Source extract ▸
A sexually transmitted infection that affects the eye and can even result in blindness is on the rise, according to experts.
More than 200 cases of ocular syphilis across 20 US states were documented by the Center for Disease Control (CDC) between 2014 and 2016, prompting it to issue an advisory notice to clinicians.
Ocular syphilis is an inflammatory eye condition that can manifest itself after a syphilis infection. Symptoms include redness in the eyes, blurry vision, and, in the worst cases, vision loss. Syphilis only affects the eye in a small number of cases, however, the occurrence of ocular syphilis is rising in tandem with increasing incidence rates of the infection in the US and UK. Most of the cases involve HIV-positive men who have sex with other men.
The CDC recommends that those most at risk should be tested for syphilis, while doctors are urged to be more aware of eyesight complaints from these people. They also suggest that those who do test positive should seek treatment urgently.

Instructions ▸
**a)** According to the ocular syphilis article, across how many US states did the CDC document ocular syphilis cases between 2014 and 2016?
**b)** List every symptom of ocular syphilis that the ocular syphilis article names.
**c)** Extend the ocular syphilis article, picking up after its final sentence.

Source material ▸
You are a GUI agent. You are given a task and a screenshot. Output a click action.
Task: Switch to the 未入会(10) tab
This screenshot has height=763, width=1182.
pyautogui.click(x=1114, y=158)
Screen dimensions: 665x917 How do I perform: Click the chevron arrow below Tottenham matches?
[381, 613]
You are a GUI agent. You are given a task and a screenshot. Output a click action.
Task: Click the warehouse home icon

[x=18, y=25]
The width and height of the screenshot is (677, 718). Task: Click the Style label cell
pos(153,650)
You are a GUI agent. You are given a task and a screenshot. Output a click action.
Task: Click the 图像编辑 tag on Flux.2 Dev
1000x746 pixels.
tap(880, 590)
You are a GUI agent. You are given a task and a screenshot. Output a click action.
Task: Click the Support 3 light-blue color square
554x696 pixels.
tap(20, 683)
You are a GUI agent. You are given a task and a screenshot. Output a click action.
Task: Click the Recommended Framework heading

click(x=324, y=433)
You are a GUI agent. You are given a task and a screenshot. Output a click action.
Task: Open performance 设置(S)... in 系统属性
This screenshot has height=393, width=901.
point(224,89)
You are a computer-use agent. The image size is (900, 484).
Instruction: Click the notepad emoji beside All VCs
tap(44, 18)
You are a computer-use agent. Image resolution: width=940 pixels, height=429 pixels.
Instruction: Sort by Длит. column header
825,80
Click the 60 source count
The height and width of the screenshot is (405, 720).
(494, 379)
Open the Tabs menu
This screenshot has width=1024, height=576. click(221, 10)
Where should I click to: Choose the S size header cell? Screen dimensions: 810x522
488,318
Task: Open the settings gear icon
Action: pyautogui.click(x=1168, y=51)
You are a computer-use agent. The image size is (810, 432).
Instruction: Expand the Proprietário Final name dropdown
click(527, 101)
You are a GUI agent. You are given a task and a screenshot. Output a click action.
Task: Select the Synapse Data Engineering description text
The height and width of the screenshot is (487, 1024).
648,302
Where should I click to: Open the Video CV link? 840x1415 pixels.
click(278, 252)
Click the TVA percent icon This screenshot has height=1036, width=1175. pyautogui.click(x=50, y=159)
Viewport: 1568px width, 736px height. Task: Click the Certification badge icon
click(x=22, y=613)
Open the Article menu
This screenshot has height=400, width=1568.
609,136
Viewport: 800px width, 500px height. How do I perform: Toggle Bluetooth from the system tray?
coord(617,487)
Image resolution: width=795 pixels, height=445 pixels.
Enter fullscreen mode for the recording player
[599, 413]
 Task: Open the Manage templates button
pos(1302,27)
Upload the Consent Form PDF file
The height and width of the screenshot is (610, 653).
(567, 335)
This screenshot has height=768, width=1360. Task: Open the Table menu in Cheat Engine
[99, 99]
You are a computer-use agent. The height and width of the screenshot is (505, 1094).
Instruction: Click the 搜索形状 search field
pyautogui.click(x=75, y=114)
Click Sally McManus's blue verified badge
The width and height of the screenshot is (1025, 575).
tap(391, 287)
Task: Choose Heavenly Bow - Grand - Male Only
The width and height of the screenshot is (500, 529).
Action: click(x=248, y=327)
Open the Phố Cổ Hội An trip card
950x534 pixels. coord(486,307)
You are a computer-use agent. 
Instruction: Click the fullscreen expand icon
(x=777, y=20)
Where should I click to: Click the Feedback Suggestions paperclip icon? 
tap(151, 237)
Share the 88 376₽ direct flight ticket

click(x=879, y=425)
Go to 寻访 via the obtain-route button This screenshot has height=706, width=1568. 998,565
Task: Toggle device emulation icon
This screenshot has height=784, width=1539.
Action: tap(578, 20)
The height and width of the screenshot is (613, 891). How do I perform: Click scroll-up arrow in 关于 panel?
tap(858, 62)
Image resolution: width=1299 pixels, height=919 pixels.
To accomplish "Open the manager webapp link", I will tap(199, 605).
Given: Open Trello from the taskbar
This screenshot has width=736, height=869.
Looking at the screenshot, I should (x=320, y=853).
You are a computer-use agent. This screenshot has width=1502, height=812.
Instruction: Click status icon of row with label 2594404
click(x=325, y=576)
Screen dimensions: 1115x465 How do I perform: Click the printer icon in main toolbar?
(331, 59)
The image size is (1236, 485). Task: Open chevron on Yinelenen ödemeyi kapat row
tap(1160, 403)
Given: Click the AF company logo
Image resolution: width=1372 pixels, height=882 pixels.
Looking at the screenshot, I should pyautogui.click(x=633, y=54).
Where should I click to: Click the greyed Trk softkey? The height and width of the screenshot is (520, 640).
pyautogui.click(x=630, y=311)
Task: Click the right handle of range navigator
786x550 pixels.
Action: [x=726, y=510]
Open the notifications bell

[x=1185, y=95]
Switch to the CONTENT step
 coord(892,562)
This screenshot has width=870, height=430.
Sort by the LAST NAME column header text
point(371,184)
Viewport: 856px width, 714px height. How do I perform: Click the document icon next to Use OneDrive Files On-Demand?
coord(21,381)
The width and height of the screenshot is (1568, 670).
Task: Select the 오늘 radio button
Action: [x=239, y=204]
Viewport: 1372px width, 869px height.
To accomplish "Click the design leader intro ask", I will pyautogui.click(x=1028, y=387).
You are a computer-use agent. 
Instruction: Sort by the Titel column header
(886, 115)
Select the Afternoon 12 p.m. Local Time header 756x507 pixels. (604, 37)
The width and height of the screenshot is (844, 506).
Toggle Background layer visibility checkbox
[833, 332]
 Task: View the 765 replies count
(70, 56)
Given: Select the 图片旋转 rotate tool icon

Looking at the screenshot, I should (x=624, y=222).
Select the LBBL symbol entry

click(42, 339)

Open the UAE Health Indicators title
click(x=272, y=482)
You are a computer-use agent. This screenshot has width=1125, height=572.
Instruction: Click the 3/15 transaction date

Results for each task ▸
**a)** 20 US states

**b)** Redness in the eyes, blurry vision, and vision loss

**c)**
Ocular syphilis is actually a manifestation of the syphilis bacterium infecting the brain or spinal cord – a condition known as neurosyphilis.
The syphilis infection itself, which is caused by a bacterium known as Treponema pallidum, often goes unnoticed because many of its symptoms such as sore throat, headache and skin rash resemble those of other common illnesses.
Primary syphilis occurs between 10 and 90 days after being infected with Treponema, usually resulting in a painless sore in the mouth, genitals or anus. The secondary stage occurs as the bacteria spreads, causing flu-like symptoms or a rash. Neurosyphilis is the potentially life-threatening tertiary stage that can manifest itself if the infection is left untreated for years.